Kalman Filter
Hello. I hope you are doing well. Today we will walk through explanation and derivation of famous Kalman Filter (KF).
Gaussian Filters
All the filters that are based on Gaussian filter is usually called Gaussian filters. Gaussian filters mainly work with multivariate gaussian distribution. Pdf of multivariate gaussian distribution can be get by this equation.
$$ p(x) = det(2\pi \Sigma)^{-\frac{1}{2}} \exp(-\frac{1}{2}(x-\mu)^T \Sigma^{-1}(x-\mu))$$
In the place of standard deviation, as in one dimensional gaussian distributio, here, we have \(\Sigma\) covariance matrix which quadratic matriz and has n x n shape where n is the size of x vector. Furthermore, the mean \(\mu\) is mean vector of xs.
According to the parameterization Gaussian filters have two discrete types:
- Moments parameterization (Parameterization of Gaussian filter using Σ and μ)
- Canonical parameterization(natural parameterization).
Kalman filter
Kalman filter(KF) is a moments parameterization kind of Gaussian Filter which is special form of Bayes Filter. So KF obeys Bayesian Filter equation.

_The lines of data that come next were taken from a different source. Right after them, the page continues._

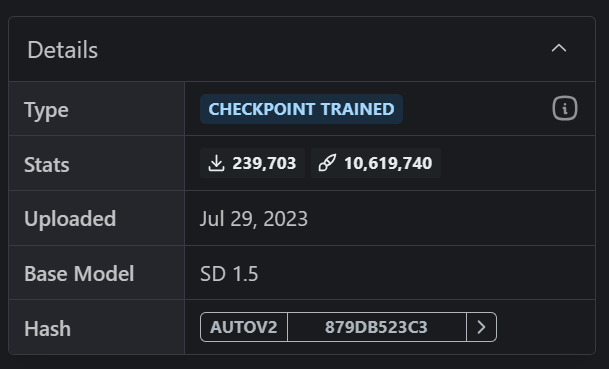Click the CHECKPOINT TRAINED badge
The width and height of the screenshot is (609, 369).
click(301, 109)
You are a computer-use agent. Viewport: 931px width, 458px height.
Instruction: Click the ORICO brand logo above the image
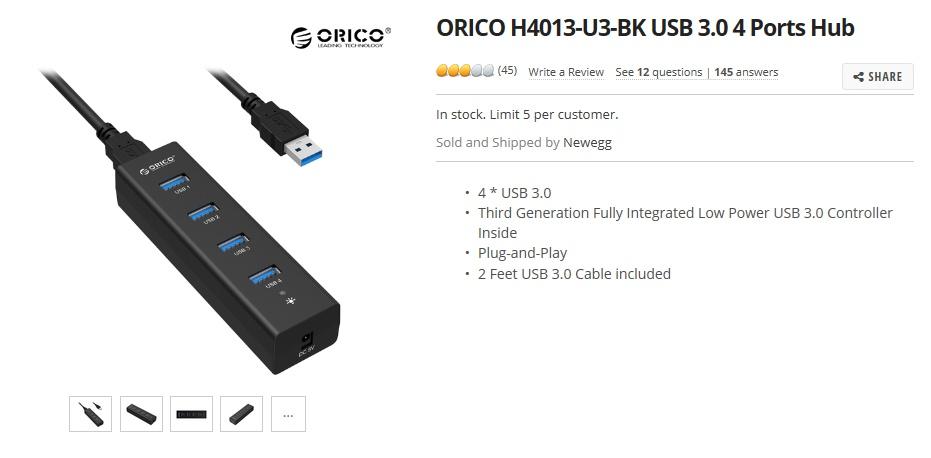[340, 37]
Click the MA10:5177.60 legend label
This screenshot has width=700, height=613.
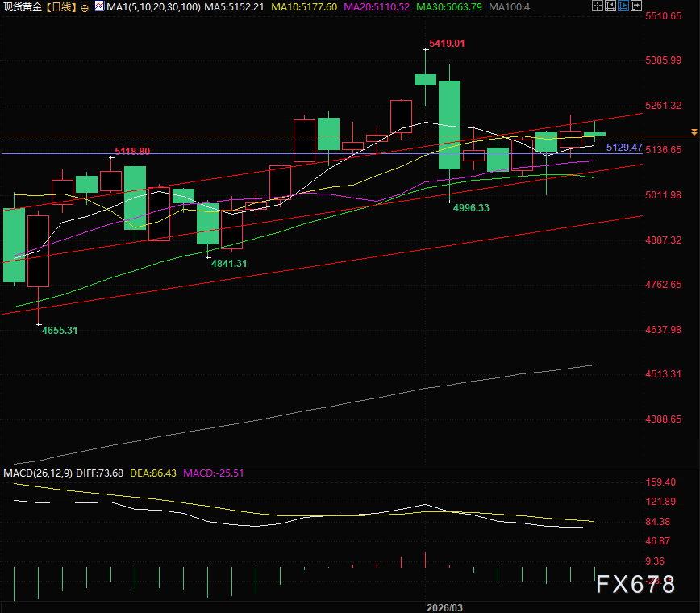[304, 7]
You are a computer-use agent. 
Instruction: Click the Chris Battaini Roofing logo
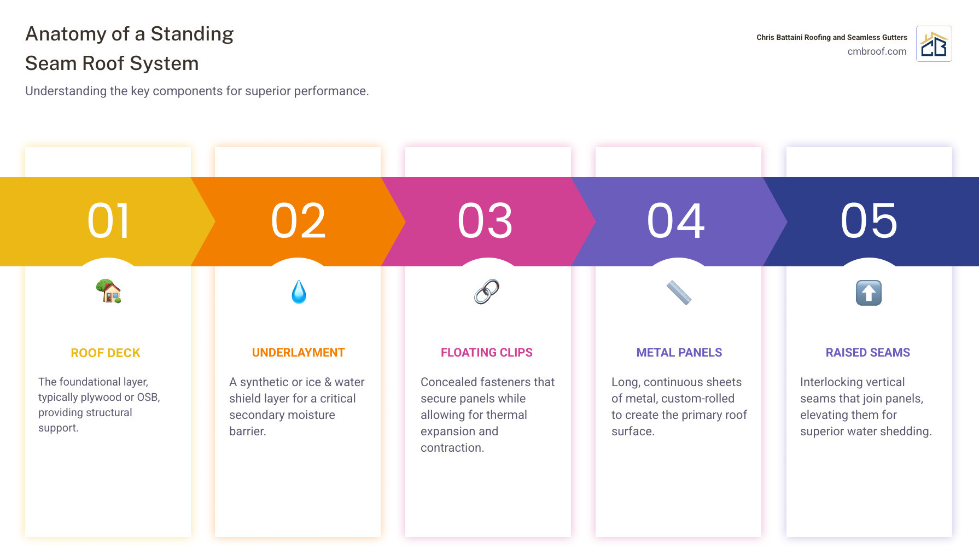pyautogui.click(x=934, y=44)
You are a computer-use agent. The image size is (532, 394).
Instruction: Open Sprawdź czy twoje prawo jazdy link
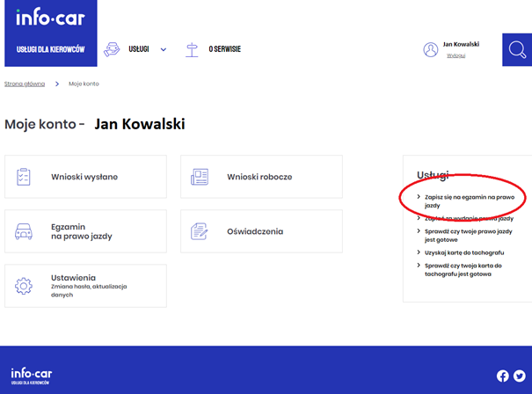(x=468, y=236)
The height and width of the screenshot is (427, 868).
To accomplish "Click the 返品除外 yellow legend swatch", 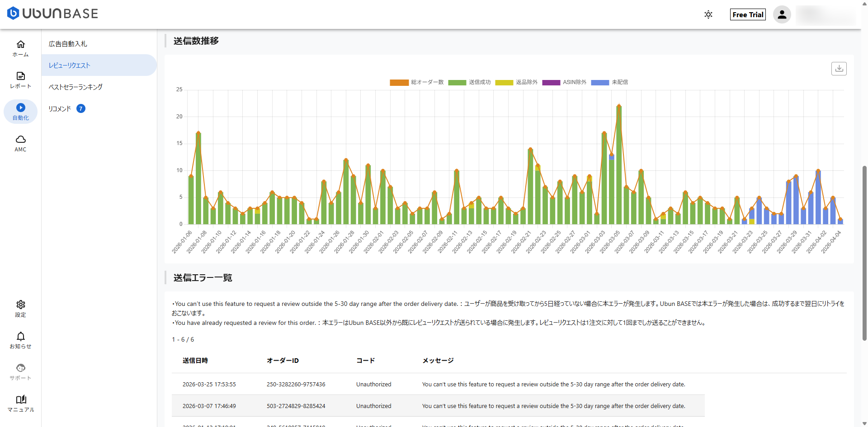I will pyautogui.click(x=504, y=83).
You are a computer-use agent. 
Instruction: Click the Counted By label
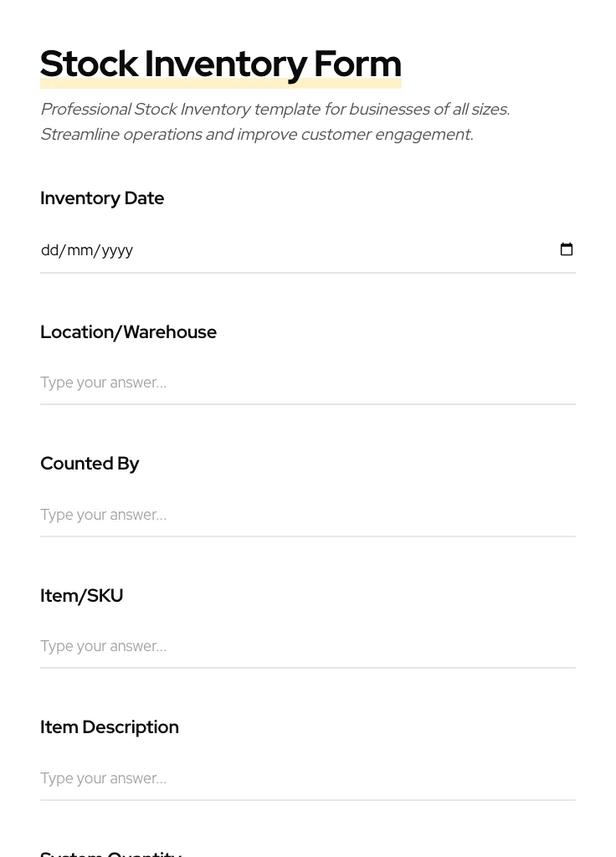90,464
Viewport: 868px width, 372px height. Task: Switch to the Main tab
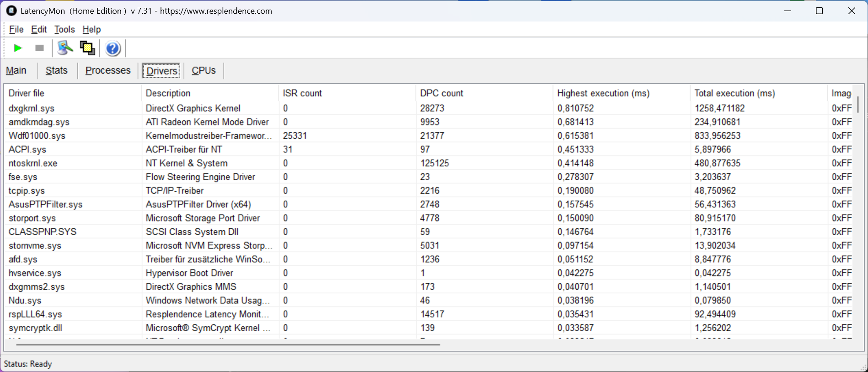point(16,70)
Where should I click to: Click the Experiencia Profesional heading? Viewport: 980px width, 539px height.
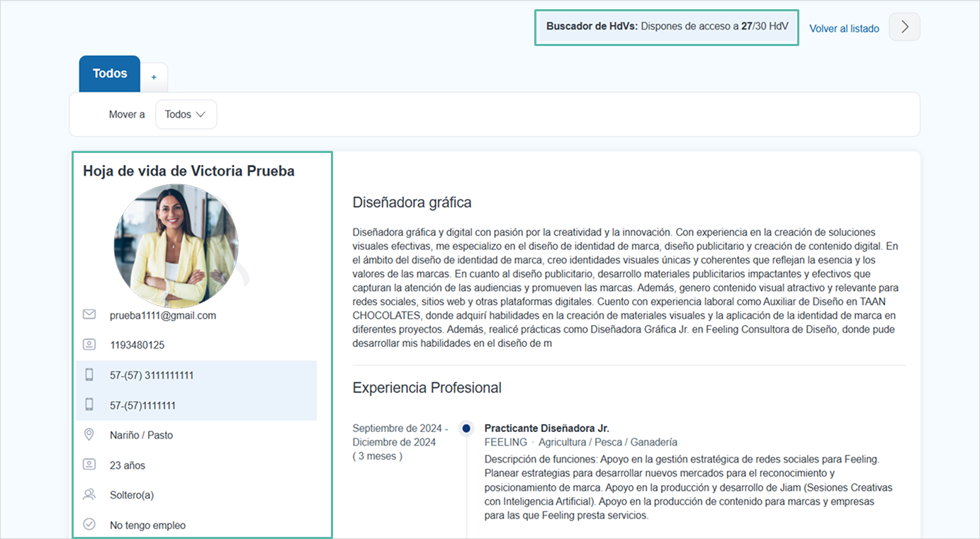click(427, 388)
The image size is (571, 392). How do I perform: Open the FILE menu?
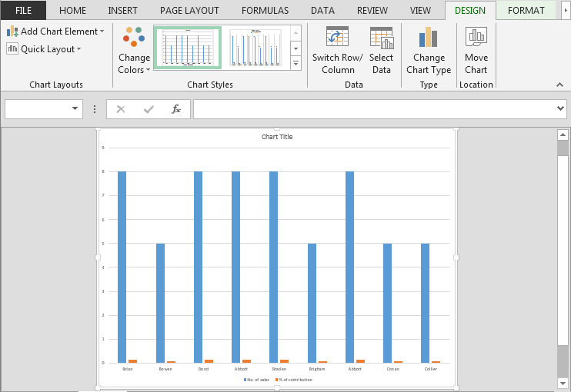point(23,11)

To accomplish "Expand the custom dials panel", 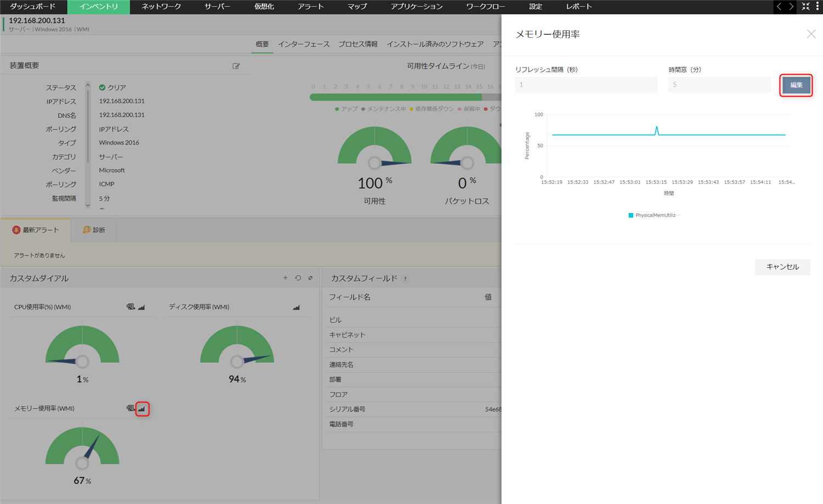I will [311, 278].
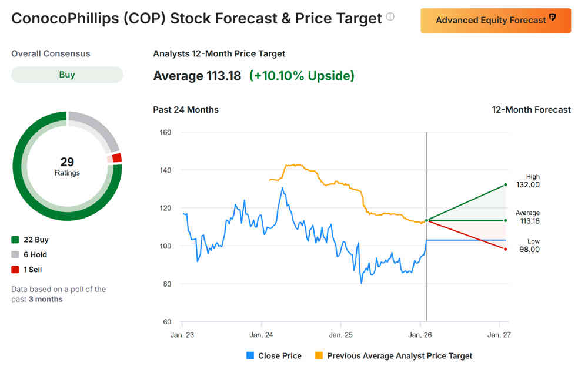Click the info icon beside the page title

[x=390, y=17]
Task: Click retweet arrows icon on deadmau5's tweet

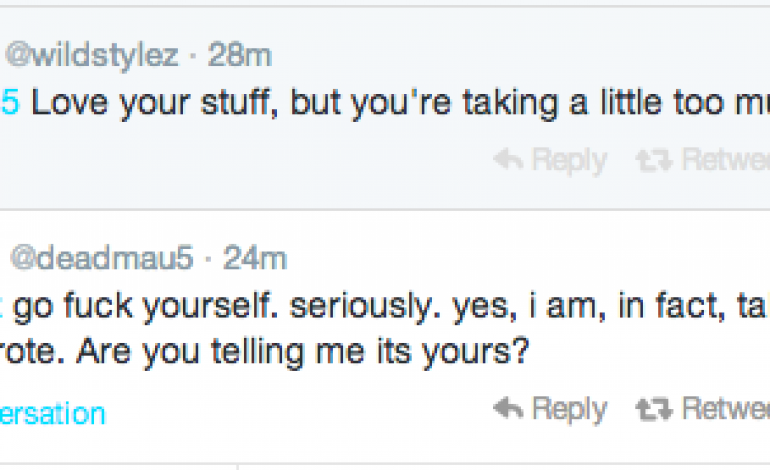Action: coord(653,408)
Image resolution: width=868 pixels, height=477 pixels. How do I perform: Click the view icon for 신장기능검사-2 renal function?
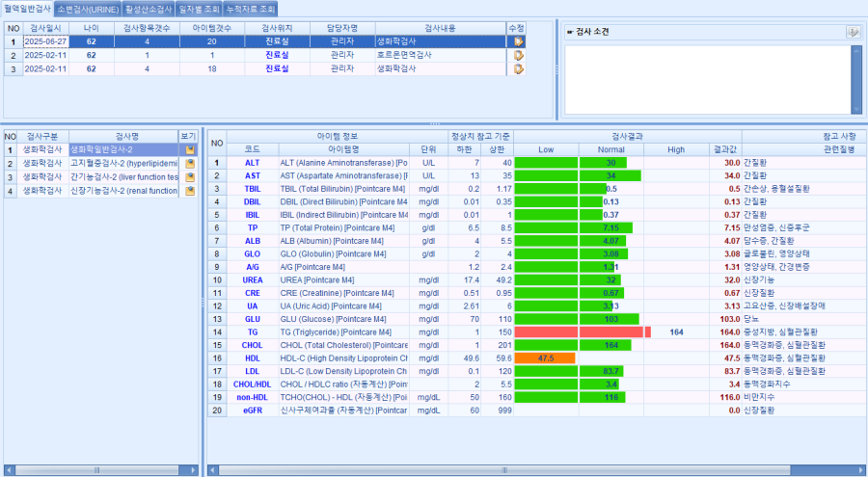(x=190, y=191)
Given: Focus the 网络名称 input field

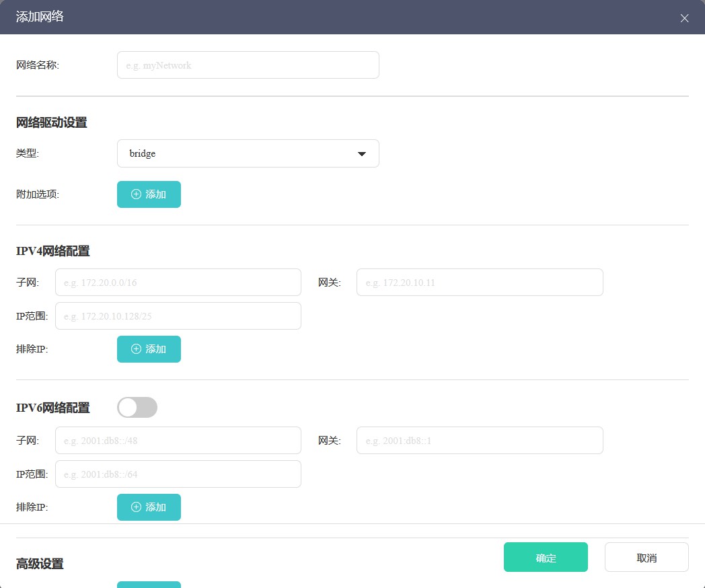Looking at the screenshot, I should (x=248, y=65).
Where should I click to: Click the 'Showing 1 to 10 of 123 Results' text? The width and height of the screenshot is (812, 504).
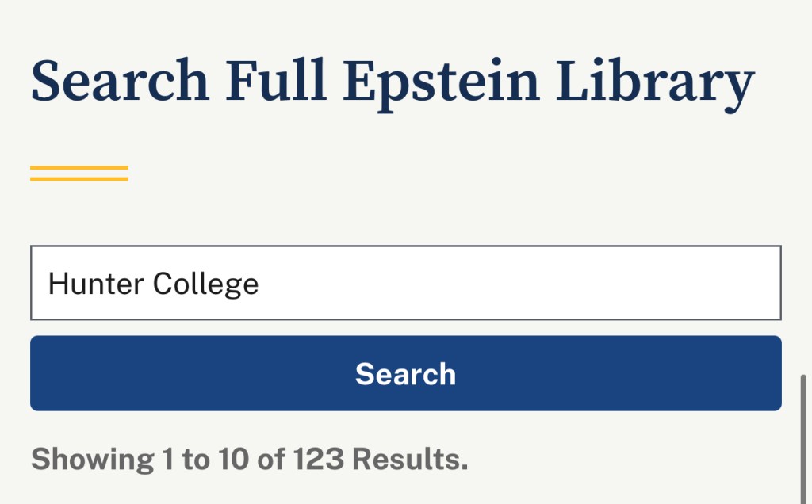(x=249, y=459)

$$bel(x_t) = \eta p(z_t | x_t) \int P(x_t | x_{t-1}, u_t) bel(x_{t-1}) d(x_{t-1})$$
Similar to Bayesian Filter it also finds the likelihood of current state based on all the actions that we have performed so far and all the observations we have collected so far. If you recall ,the bayesian filter, we used Markov assumption to state that a) current state only depends on previous estimate and current action. b) current observation only depends on current estimate.
The system of KF assumes these properties:
- The state transition must be linear:
- Measurement equation must also be linear.
- Initial belief must be normally distributed
- \[bel(x_0) = p(x_0) = det(2\pi \Sigma_0)^{-\frac{1}{2}} \exp(-\frac{1}{2}(x_0-\mu_0)^T \Sigma_0^{-1}(x_0-\mu_0))\]
Now lets define the system that KF uses.
Let’s say you have a robot or something like that with noisy sensor, and you want to track its position or some value considering the previous estimate and current action. As well as that, you may want to correct the estimation of the position or some other value based on current observation so that errors get attenuated as much as possible.
- Then you have to estimate its mean every time based on previous estimate and change it according to current observation.
System transition can be obtained using this equation.
$$x_t = A_t x_{t-1} + B_t u_t + \varepsilon_t$$
\(x_t \epsilon R^n\) is state vector which stores the values we want to track.
\(x_{t-1} \epsilon R^n\) is previous state vector.
\(u_t \epsilon R^m\) is action vector which defines the physics of the model. For example if we have an acceleration then we can define it in this vector.
\(A_t \epsilon R^{nxn}\) is state mapping matrix which linearly map the previous state so that new estimate is obtained. For example if we hae x coordinate and \(v_x\) speed then we can add ,assuming the time unit as 1, \(v_x\) to x by using this matrix.
\(B_t \epsilon R^{nxm}\) is here to map current action so that specific action gets added to specific state variable.
\(\varepsilon_t\) is state transition noise.
Observation equation can be obtained using this equation.
$$z_t = C_t x_t + \delta_t$$
\(z_t \epsilon R^n\) is observation vector which stores sensor measurements or any other noisy value that we need to track. This equation is just an assumption that sensor observation is just an actual value plus some added noise.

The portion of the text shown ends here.